重症急性呼吸器症候群コロナウイルス2型(SARS-CoV-2)感染症の発生は,公衆衛生にとって大きな脅威である.SARS-CoV-2に特異的な薬剤が不足しているため、罹患率が増加している。ここでは、SARS-CoV-2の複製に重要な役割を果たす主要プロテアーゼである3-キモトリプシン様プロテアーゼ(3CLpro)を標的とした薬剤を同定した。

計算分子モデリングを用いてFDA(アメリカ食品医薬局)承認薬3987種をスクリーニングし、47種の薬剤を選択して、SARS-CoV-2特異的な3CLpro酵素に対する阻害効果を試験管内試験で検討した。その結果、ボセプレビル、オンビタスビル、パリタプレビル、ティプラナビル、イベルメクチン、ミカファンギンが3CLpro酵素活性を阻害する効果を示した。また,100nsの分子動力学シミュレーションにより,イベルメクチンの阻害作用には3CLpro酵素のホモ二量体が必要であることが示唆された。

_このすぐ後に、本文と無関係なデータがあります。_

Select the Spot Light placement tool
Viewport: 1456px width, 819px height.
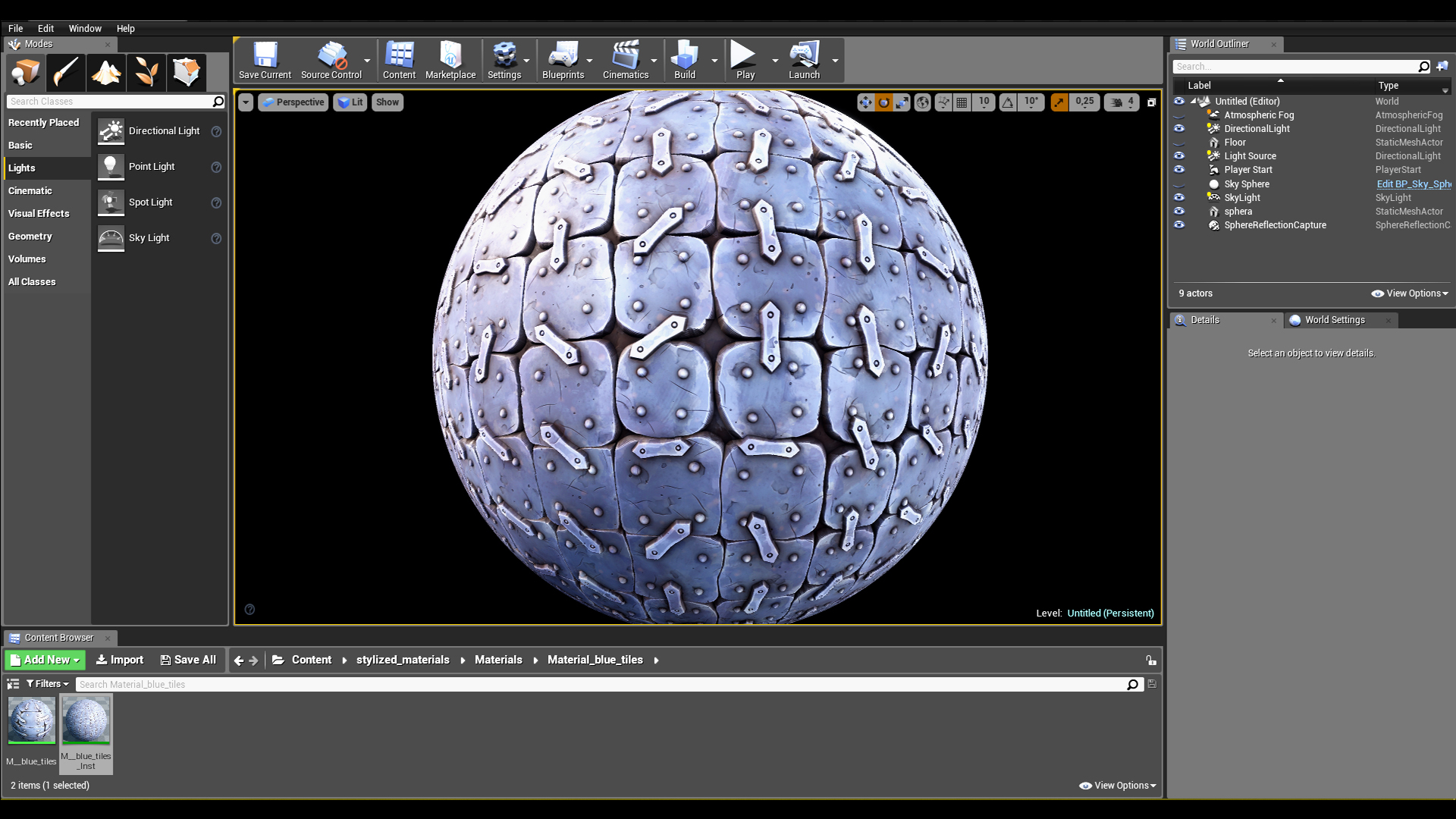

以上のことから,これらの分子は,SARS-CoV-2 ウイルスの複製を阻害するために,単独で,あるいは他の SARS-CoV-2 ウイルスに特異的な薬剤と組み合わせて,特異性の高い治療可能な薬剤を開発するために有用であると考えられる。

序論

重症急性呼吸器症候群コロナウイルス2型(SARS-CoV-2)による21世紀の大パンデミックは、死亡に至る感染率の高さから世界的な公衆衛生上の脅威となっている。2020年12月24日現在、米国だけでCOVID-19陽性患者数は13,881,620人、死亡者数は272,820人となっており、世界全体では64,326,880人の確定症例と1,488,992人の死亡者が確認されている(https://coronavirus.jhu.edu/)。COVID-19に特異的な薬剤やワクチンがないため、死亡者数は驚くべき速さで増加している。COVID-19特異的薬剤の開発、バリデーション、承認には何年もかかる1。そのため、リパーポージングとも呼ばれる薬剤のリポジショニングの考え方は、急速に拡散する生命を脅かす感染症の突然の発生を抑制するための重要な戦略である。FDA(アメリカ食品医薬局)承認の抗ウイルス薬は、ヒトでの使用が安全であることが知られている2が、SARS-CoV-2に対する有効性は実験的に検証する必要がある。FDA(アメリカ食品医薬局)承認の抗ウイルス薬としては、ファビピラビル、ダノプレビル、ダルナビル、ロピナビル、オセルタミビル、リトナビル、レムデシビル、ユミフェノビルなどがあり、抗COVID-19活性を調べるために臨床試験が行われている3。しかし、これらの薬剤のCOVID-19の症状の予防や重症化の軽減に対する有効性はまだ完全には確立されていない。したがって、COVID-19の治療効果を高めるために、異なるSARS-CoV-2タンパク質を標的とする追加の薬剤候補を同定することが急務となっている。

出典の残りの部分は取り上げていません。